Researchers at the Technion-Israel Institute of Technology have developed technology that allows users to control movement in AI-generated videos using simple mouse gestures without requiring extensive computing resources or retraining on large video datasets.
The system, called Time to Move (TTM), was developed by Dr. Or Litany of the Henry and Marilyn Taub Department of Computer Science, along with Professor Ron Kimmel and students Asaf Singer, Noam Rotstein, and Amir Mann.
Technion tools allow users to create AI videos with the mouse
(Video: Technion)
Litany presented the research last month at the International Conference on Learning Representations (ICLR 2026) in Brazil. This conference is considered one of the world’s leading gatherings in deep learning and artificial intelligence.
This technology is designed to address one of the key limitations of AI video generation: the difficulty of precisely controlling how objects and characters move over time. “Our development solves one of the main limitations of AI-based video generation: the difficulty of precisely controlling the movement of objects and characters over time,” said Litany.
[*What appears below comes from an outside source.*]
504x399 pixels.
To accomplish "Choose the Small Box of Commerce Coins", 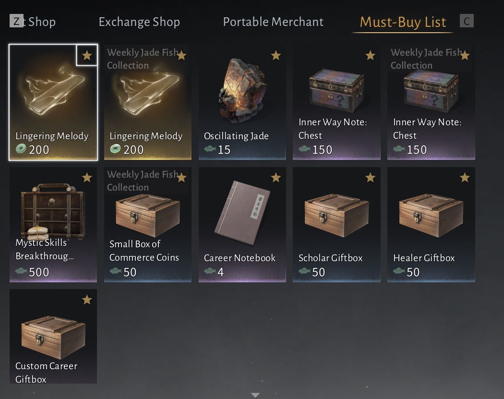I will point(147,224).
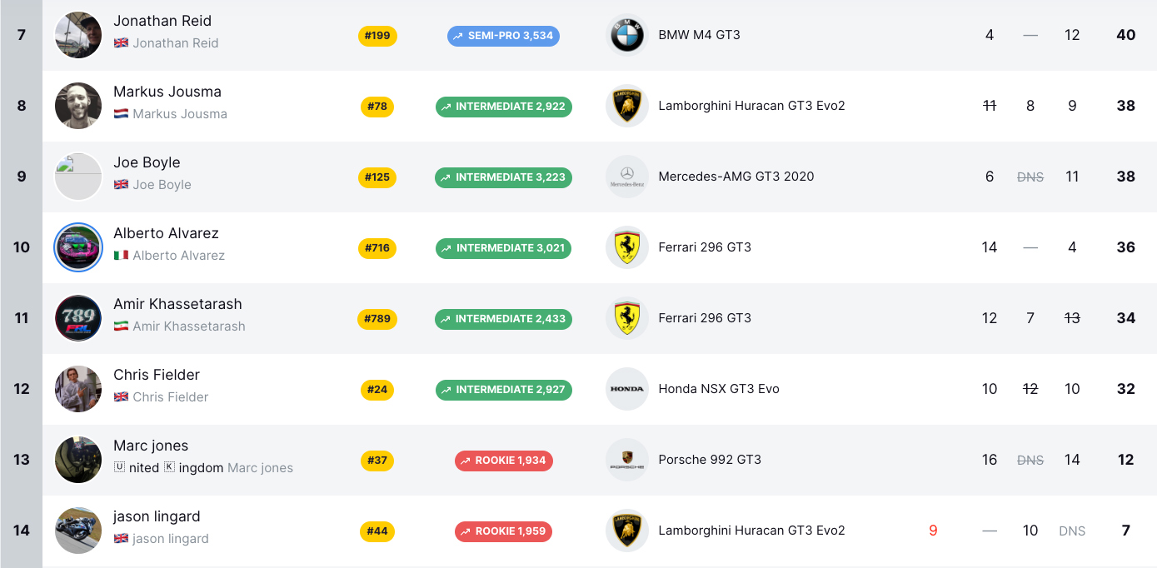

He said TTM can be integrated into existing video models as a plug-in and no retraining is required. Unlike previous approaches that require model-specific adaptations and significant computational power, the Technion system operates without additional computational costs, he said.
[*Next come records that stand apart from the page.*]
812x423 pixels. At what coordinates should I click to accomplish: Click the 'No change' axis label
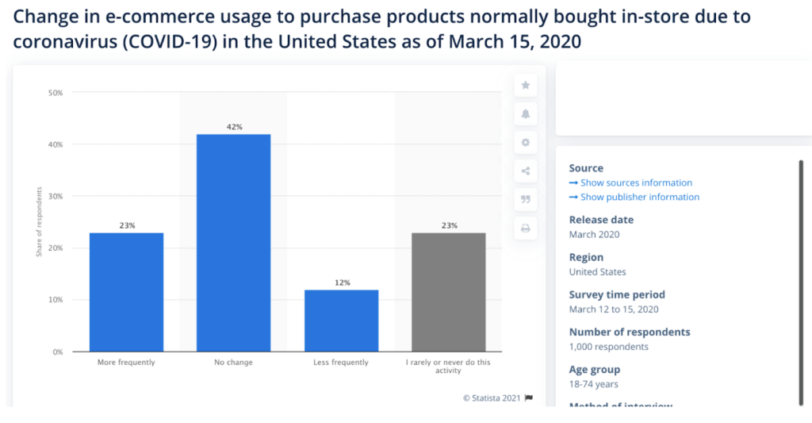click(x=234, y=363)
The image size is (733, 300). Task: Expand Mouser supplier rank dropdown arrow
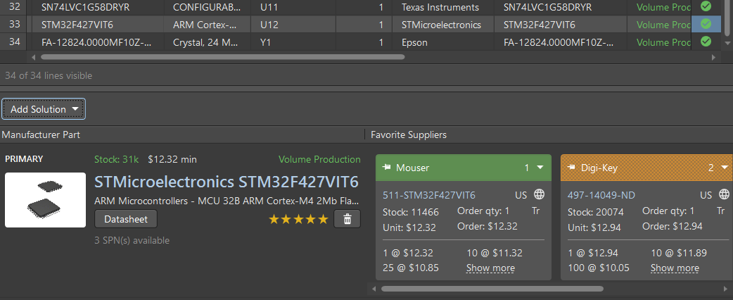(x=540, y=168)
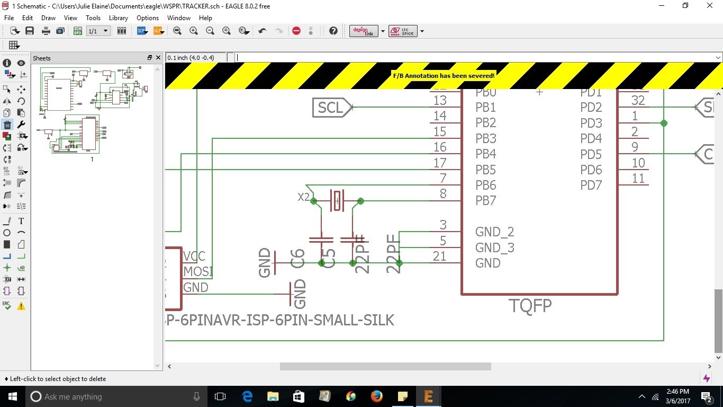
Task: Expand the command line history dropdown
Action: pos(718,57)
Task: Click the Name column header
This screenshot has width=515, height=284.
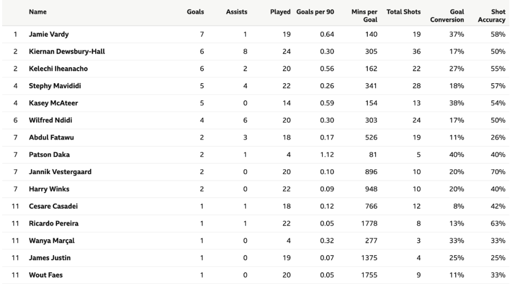Action: 36,11
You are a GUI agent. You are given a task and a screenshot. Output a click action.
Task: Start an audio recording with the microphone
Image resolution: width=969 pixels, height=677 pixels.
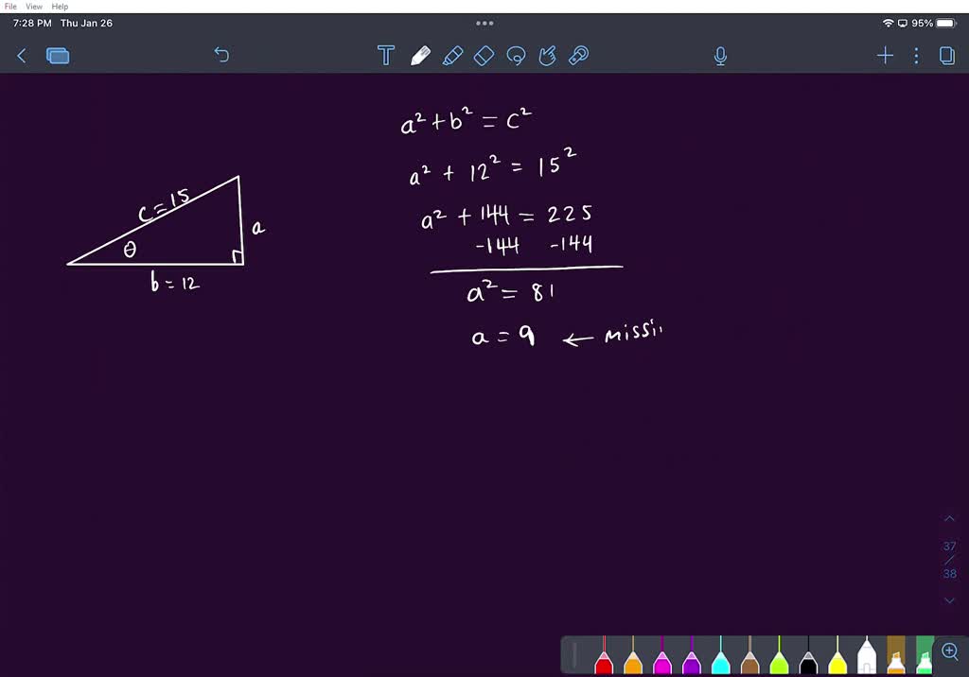pyautogui.click(x=719, y=55)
“This expands access beyond giants like Google and Meta and helps democratize AI video creation,” Litany said.
Doctor or Litany Photo: Technion1 View gallery


Demonstrate new technology by comparing it to existing technology. For each pair of images, the left side shows the current feature and the right side shows the TTM feature.
(Illustration: Technion)
The key innovation behind this technology is a method called Dual Clock Denoising, which refines movement while balancing the user’s intended movement with natural-looking video results.
According to the Technion, experiments conducted by the researchers showed that TTM matches training-based methods and outperforms TTM in terms of movement accuracy and realism. The system also allows users to edit the appearance of objects and add new objects to the scene. This is a feature not provided by some previously trained methods.
The researchers said the technology is a step toward more intuitive and controllable tools for video generation.
Mr. Litany joined the Technion’s Computer Science Department as a senior lecturer in 2023 after being selected as an Azrieli Faculty Fellow and a Taub Fellow. He previously completed postdoctoral fellowships at Stanford University and Meta University’s FAIR, working on computer vision technology.